◆ **DESCRIPTION OF THE TASK**: Restate all entries word for word, minus pictures.

◆ **RECORDS PROVIDED**:
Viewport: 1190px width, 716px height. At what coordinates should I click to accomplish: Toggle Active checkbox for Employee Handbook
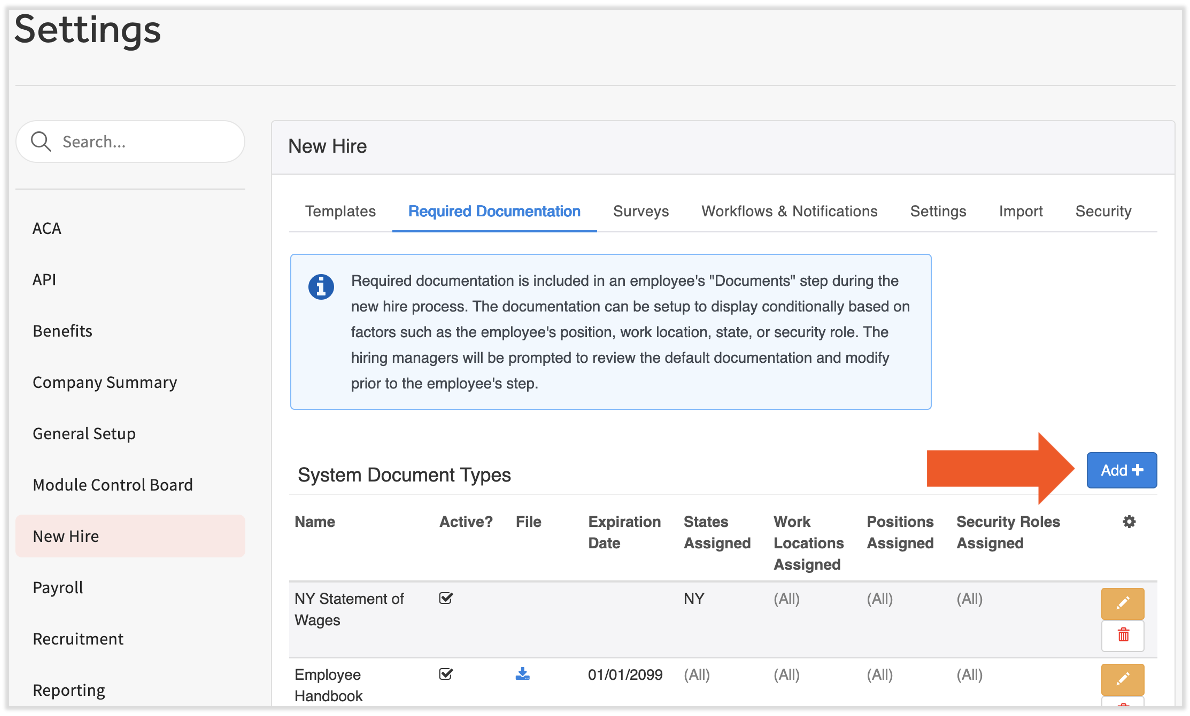(446, 674)
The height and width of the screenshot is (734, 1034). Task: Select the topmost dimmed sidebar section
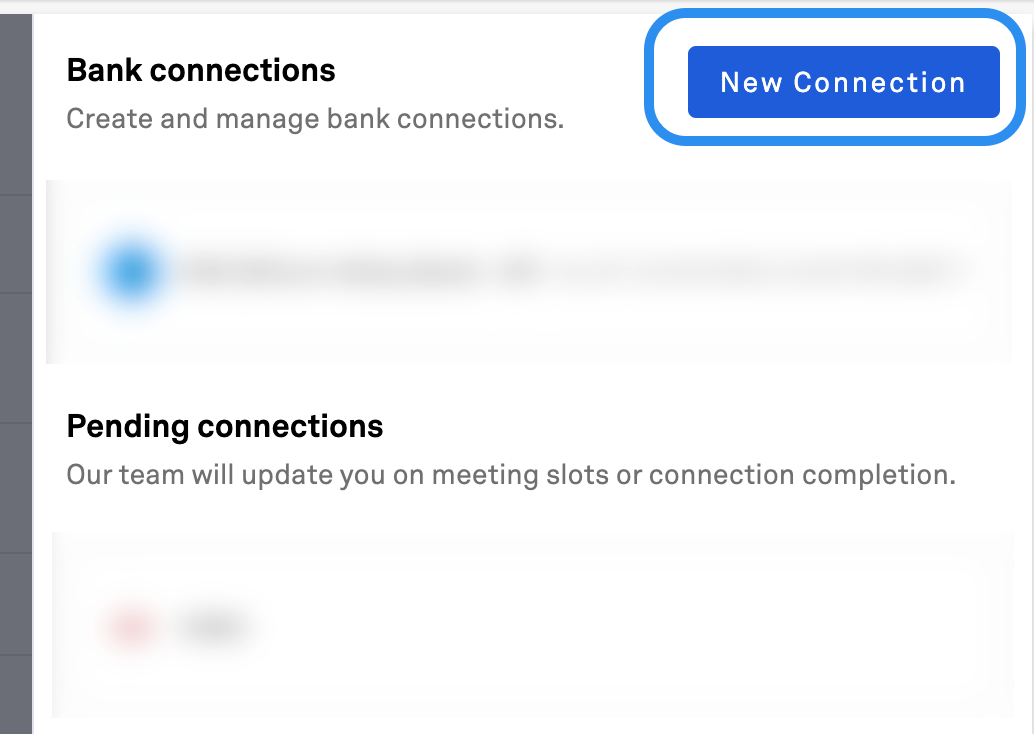(x=16, y=104)
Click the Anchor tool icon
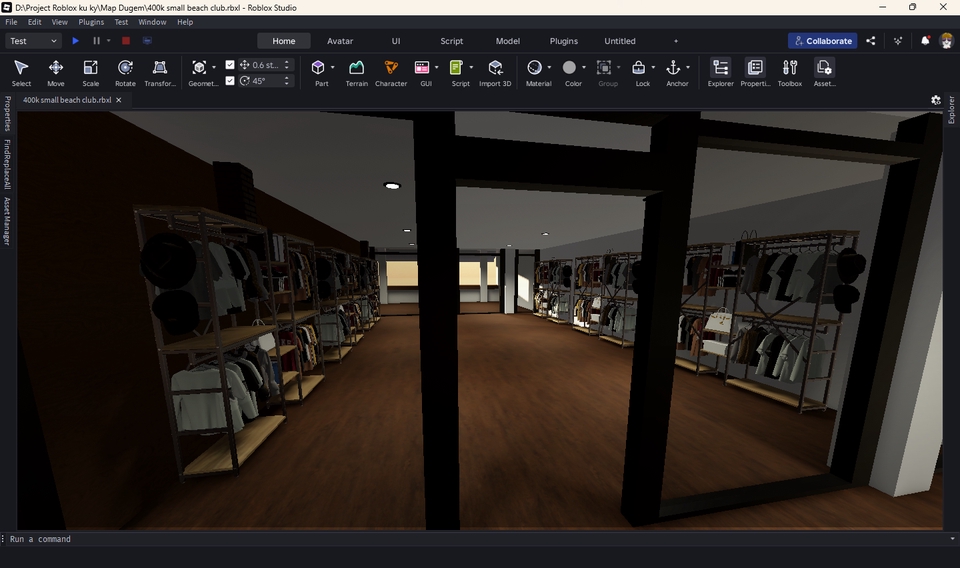 point(673,68)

◆ **EXERCISE SOLUTION**:
Viewport: 1190px width, 716px height. At what coordinates should I click to accomplish: Toggle Active checkbox for Employee Handbook
(446, 674)
The height and width of the screenshot is (734, 1034). Task: Select the topmost dimmed sidebar section
(x=16, y=104)
Click the Anchor tool icon
 point(673,68)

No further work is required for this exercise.